The cure for writing a song that bombs is to write another song, and another . . . writes JOHN WATERS
I'M DELIGHTED that The Irish Times, in yesterday's report on the Eurosong shortlist, remembered to remind us all about Helsinki. I had quite forgotten that, the last time I was involved in a Eurovision entry, we "came last". I have, however, to admit to puzzlement on reading that I told the reporter who called me that one "can't be imprisoned by one's fast emotions". I'm not sure, in this context, what "fast emotions" are. Asked, as I recall, if I had not felt "humiliated" after Helsinki, I replied that one should not be a prisoner of one's, er, past emotions.

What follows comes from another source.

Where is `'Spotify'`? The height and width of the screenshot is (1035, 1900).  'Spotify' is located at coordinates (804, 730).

In late May 2007, a couple of days after Helsinki, the phone rang for the dumpteenth ( sic) time. Happily it was not another reporter, but the great Brendan Graham, the most successful Irish songwriter at Eurovision. He began immediately to tell me about the first time he qualified, in 1976, when the contest was staged in The Hague. The song was called When; the singer was Red Hurley. The Brotherhood of Manwon that year for the UK, with Save Your Kisses For Me. Ireland came 10th out of 15 countries. Brendan described how he felt at the time, simultaneously describing how I was feeling at that moment. He talked about the deflation of the aftermath and the long journey home. Finally, he described how, when he reached his house, he dropped his bags in the hallway and went in to the piano and stayed there until he had written another song. "Write another song, John," he said, and rung off.

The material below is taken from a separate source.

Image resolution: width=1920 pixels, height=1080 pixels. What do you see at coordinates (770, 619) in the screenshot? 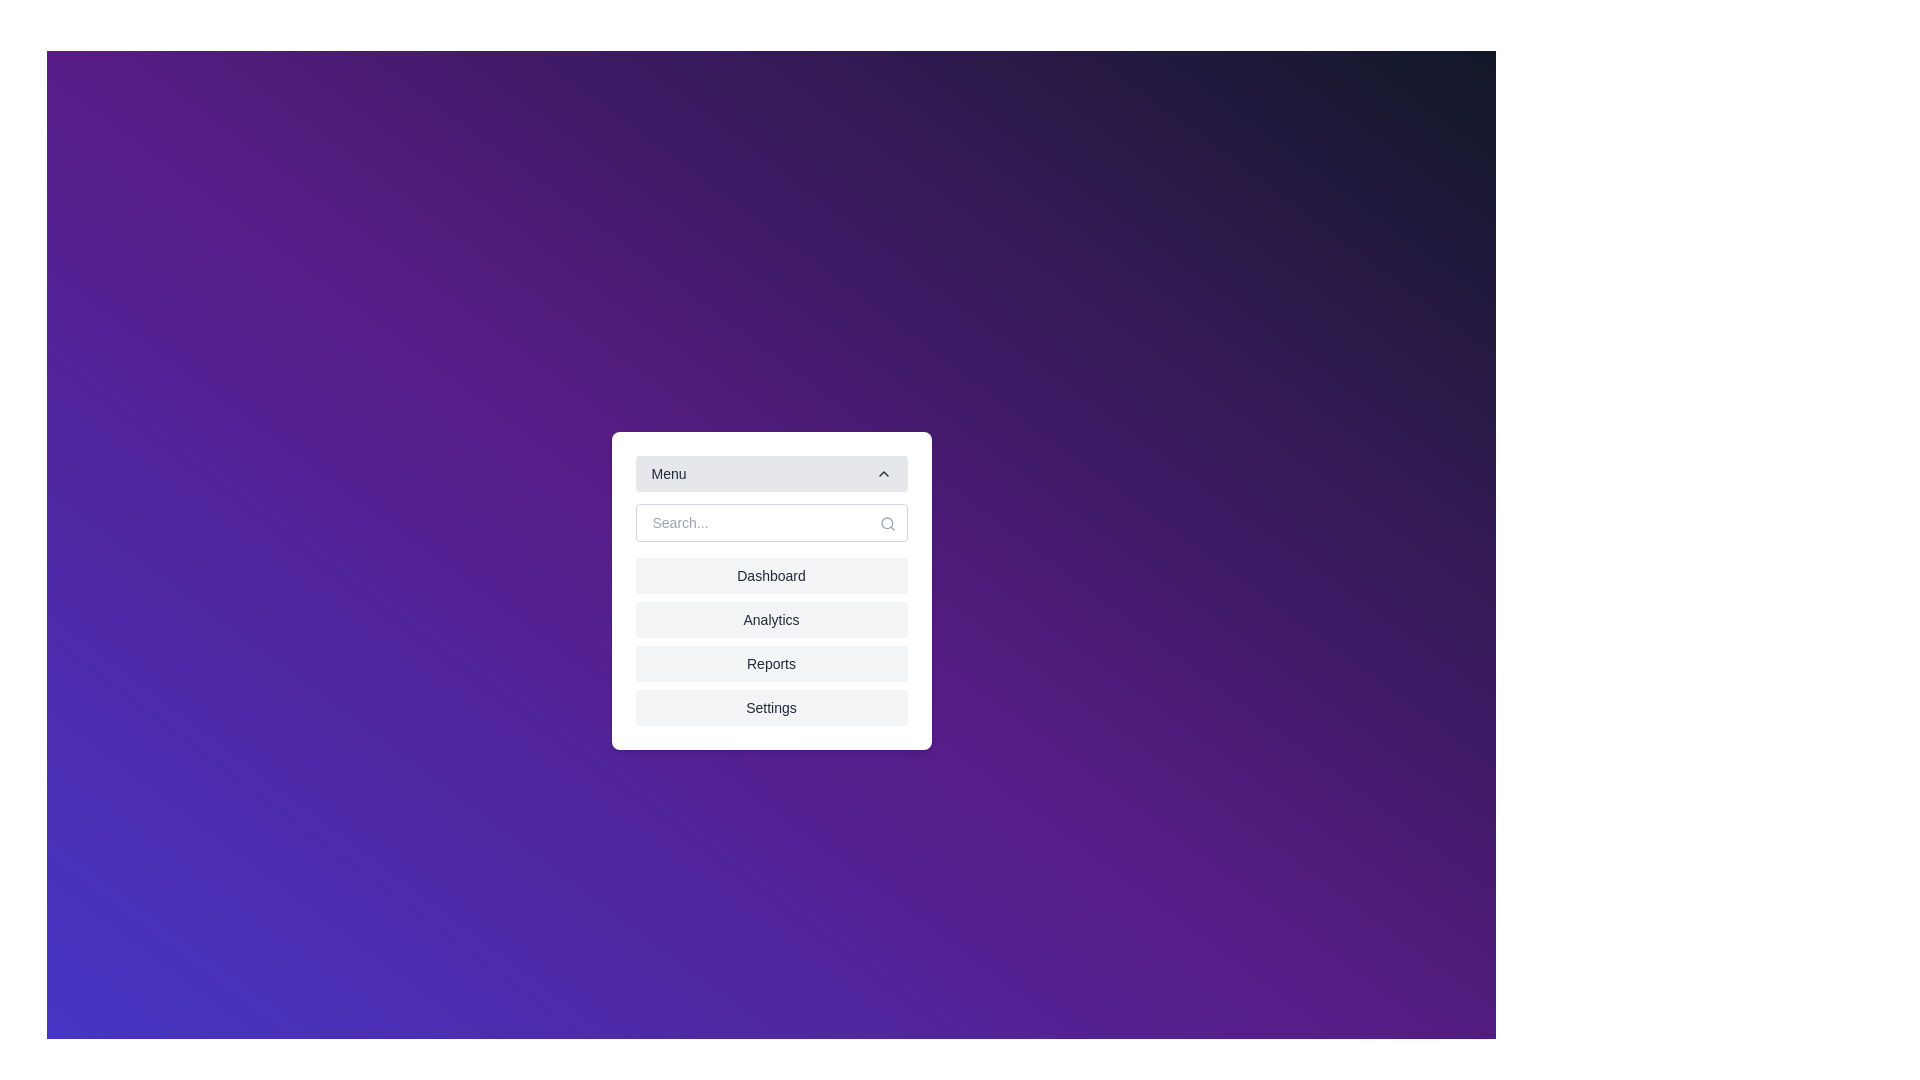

So, myself and my childhood friend Tommy Moran wrote another song. Actually, we wrote 40 other songs, but the song we wrote straightaway was called Baby, Let Me Buy You a Drink, recorded by Sinéad O'Connor for the Wells for Zoe fundraiser album, Water For Life, which cheered us up a little.
Our song for Eurosong 2010 is called Does Heaven Need Much More?It's a song about eternity and whether it can be much better than sex.

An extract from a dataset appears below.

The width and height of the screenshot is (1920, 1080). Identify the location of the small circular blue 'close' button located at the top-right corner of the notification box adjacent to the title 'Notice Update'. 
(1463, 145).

People ask me: Why do I want to go again? Because the Eurovison is there, and because I find it interesting. It’s a puzzle and a challenge, with high risks and the slimmest possibility of glory.
I like writing songs, and I know we’re getting better at it. In 2007, because Dervish had already been chosen as Ireland’s performers, we had to write a folk song. This year we got to enter a pop song.
On paper, as of this moment, we have a one-in-five chance of qualifying again. We are blessed that our song is to be sung by Leanne Moore, winner of the 2008 You're A Starcontest. Watching her in that competition, I saw a quality you very rarely encounter in pop performers. Greil Marcus, writing about Elvis, captured it by observing that Presley had "a capacity for affection that was all but superhuman", and Leanne has something of this about her. She possesses a song and breathes herself into it, so that the listener enters the song's meaning rather than glancing off its surface.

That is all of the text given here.